Kadınlar daha da korumasız bırakıldı …

      Ancak iktidar kadına yönelik şiddetle samimi ve etkin bir mücadele yerine, tam tersi kadınların yaşam ve özgürlüklerinin güvencesi olan İstanbul Sözleşmesinden imzayı çekerek kadınları daha da korumasız bırakmıştır. Bu nedenle öncelikle iktidarı öncelikle İstanbul sözleşmesine tekrar imza vermeye; Danıştay’ı yaşam hakkından yana bir tutum alarak, hukuka aykırı bir şekilde İstanbul Sözleşmesi’nden imzanın çekilmesine ilişkin işlemin iptali için açılan davaları kabul etme yönünde karar almaya çağırıyoruz.

      Kadın kazanımlarının kaybına yol açacak her türlü söylem ve yasal düzenlemelerin kadınların yaşam haklarına saldırı oluşturduğu açıktır.
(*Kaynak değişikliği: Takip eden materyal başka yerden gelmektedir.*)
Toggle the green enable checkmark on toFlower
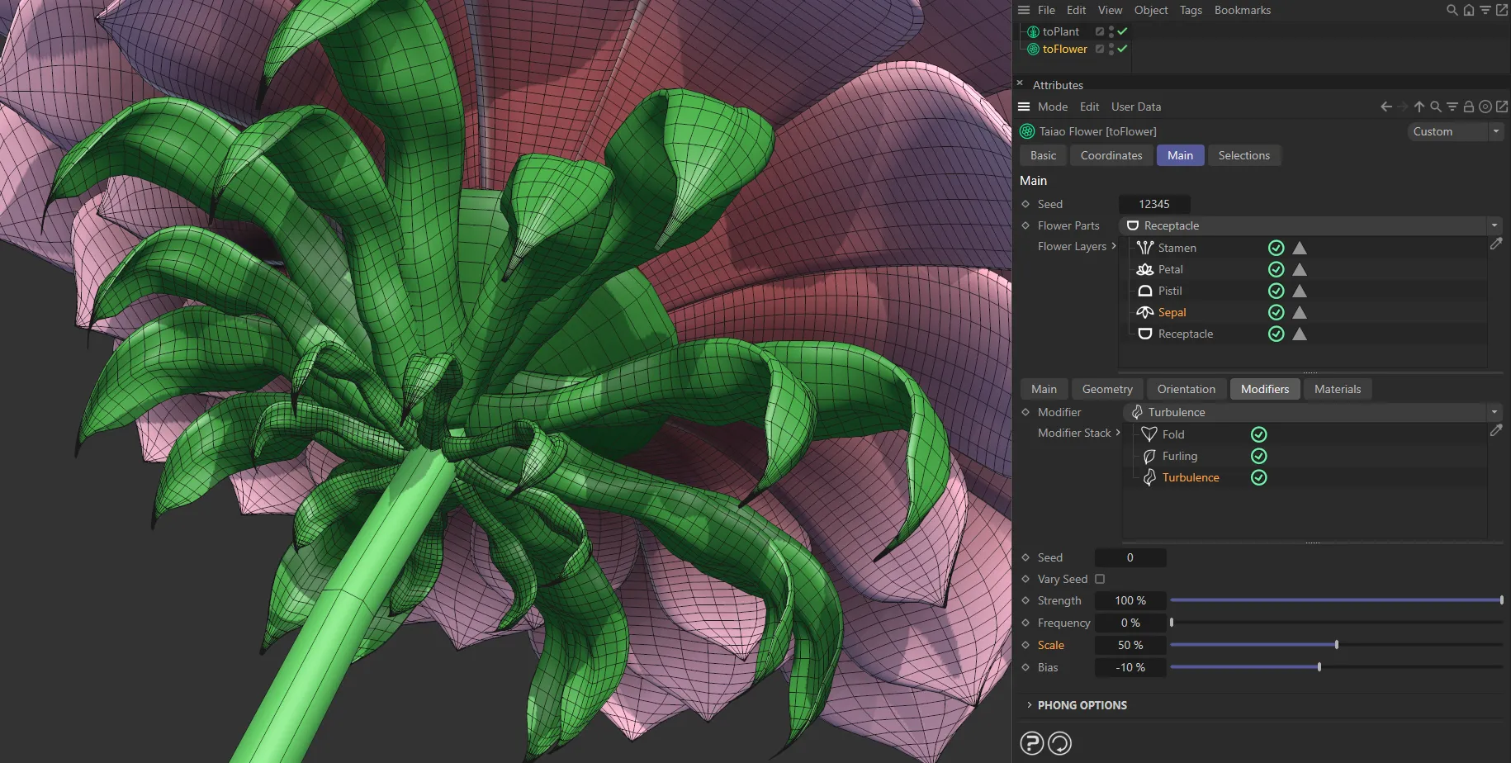1122,49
Nitekim İstanbul Sözleşmesinden imzanın çekilmesi, 6284 Sayılı yasanın etkin uygulanmaması, nafakanın tartışılmaya açılması kadının özgür bir birey olduğunu kabul etmeyen zihniyete  cesaret verdiği ve bunun sonucunda kadına yönelik şiddet ve cinayetlerin artmasına yol açtığı aşikardır.

Sürecin takipçisi olacağız …

      Bu nedenle bir kez daha Medeni Kanununa ve 6284 sayılı yasaya dokunulmamasının, yasaların etkin bir şekilde uygulanmasının ve toplumsal cinsiyet eşitsizliğini ortadan kaldıracak politikaların acilen oluşturulmasının önemini vurguluyoruz.

      Kadının insan hakları için mücadele eden biz Barolar, Avukatlar ve TÜBAKKOM olarak bir kez daha kadınların yanında mücadelemizi sürdüreceğimizi vurguluyor, meslektaşımızı katleden zanlının en ağır cezayı alması için yasal sürecin takipçisi olacağımızı kamuoyuyla paylaşırız.”